List each line in the listing below that contains the string "image", copying every such line in full. Case counts.

*****

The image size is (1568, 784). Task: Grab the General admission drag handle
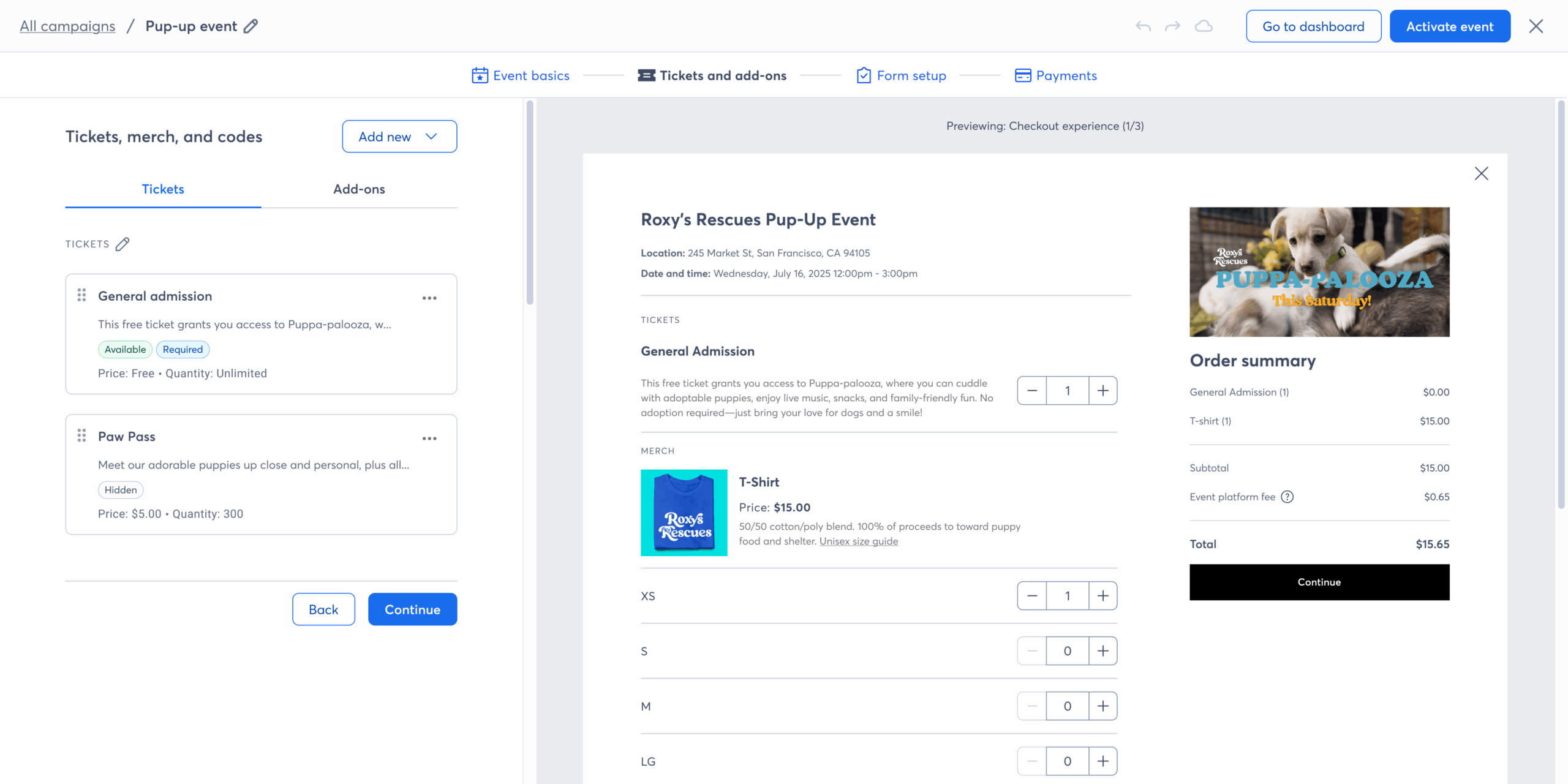(x=81, y=295)
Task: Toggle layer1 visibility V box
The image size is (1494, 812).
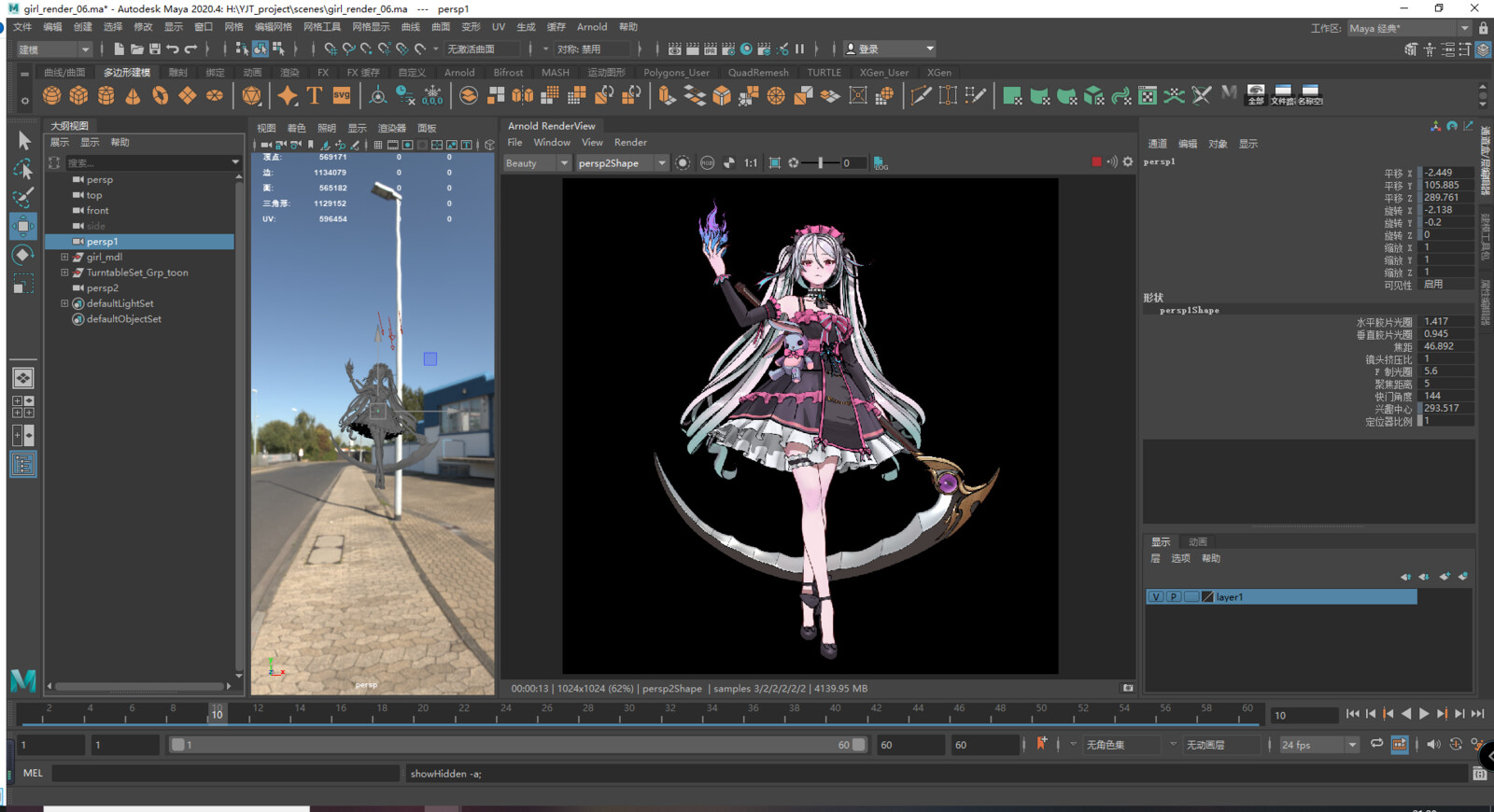Action: (1156, 597)
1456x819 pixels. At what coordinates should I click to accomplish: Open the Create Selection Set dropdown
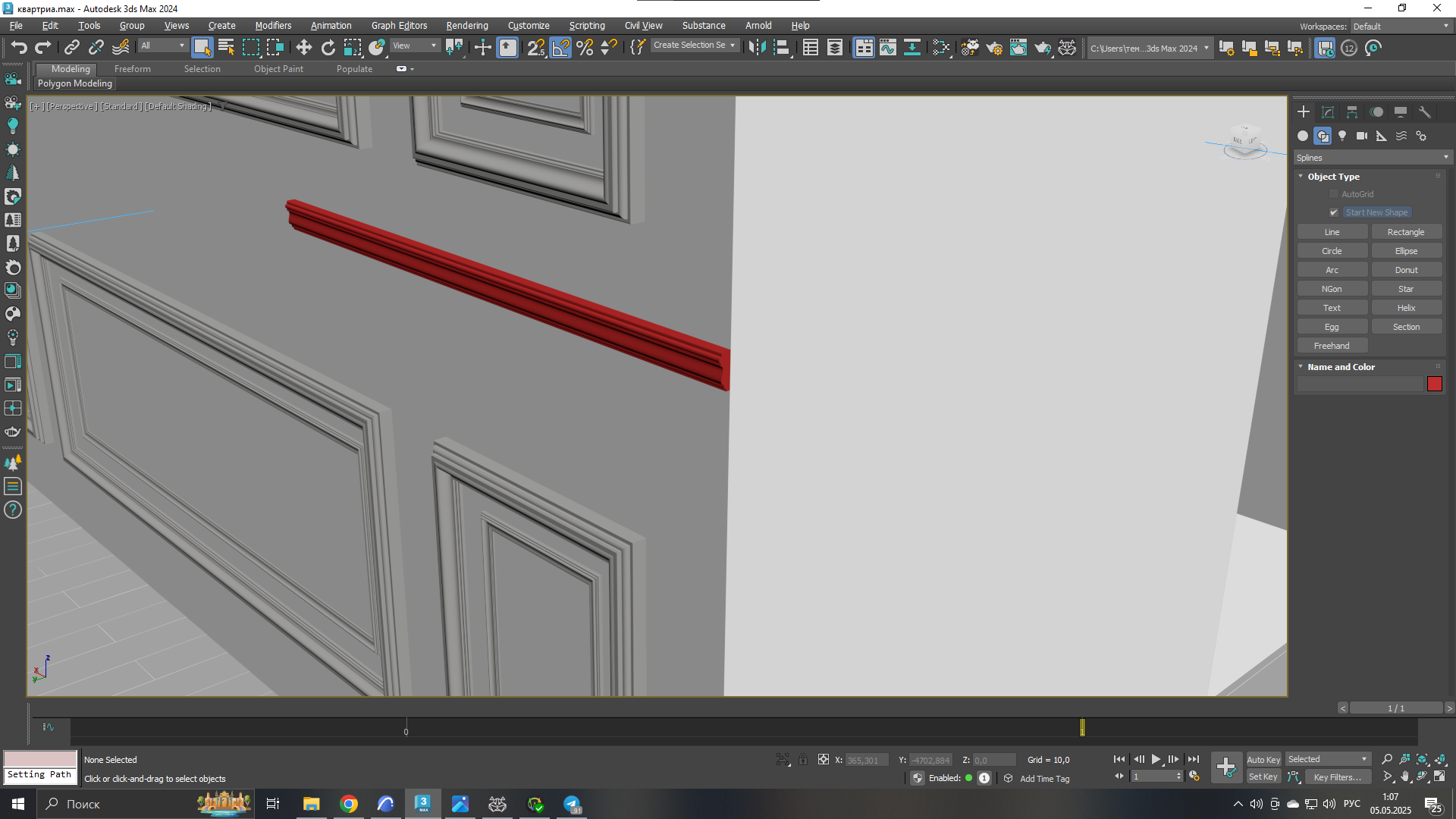[x=694, y=46]
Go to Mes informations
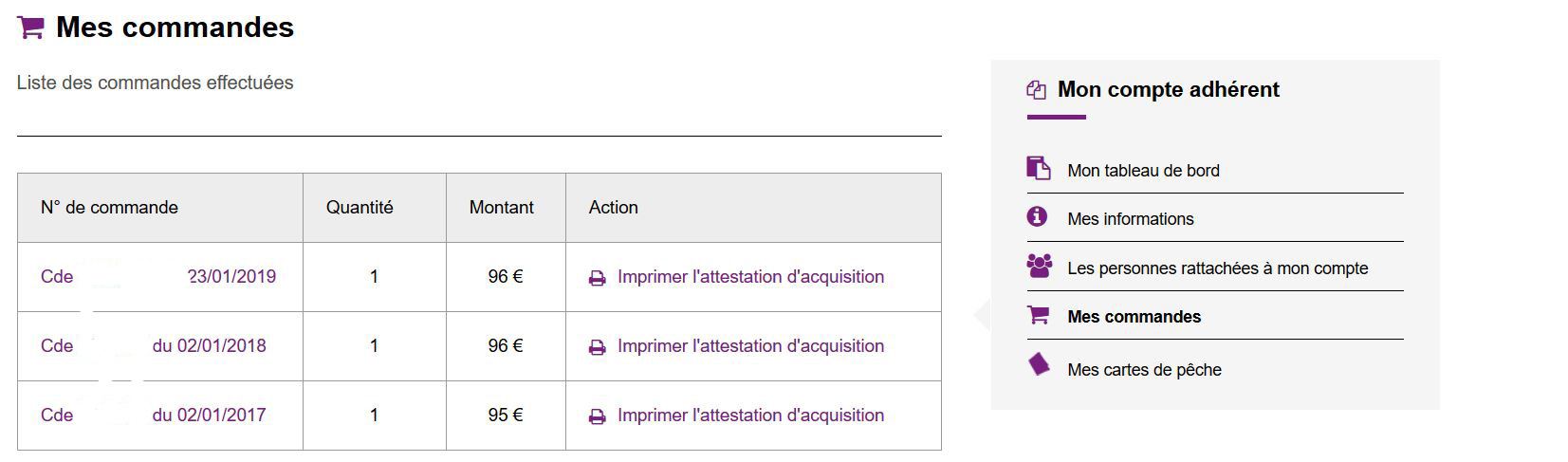The height and width of the screenshot is (462, 1568). point(1131,219)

*****

### TASK SOLUTION
The image size is (1568, 784). Task: Grab the General admission drag handle
The image size is (1494, 812).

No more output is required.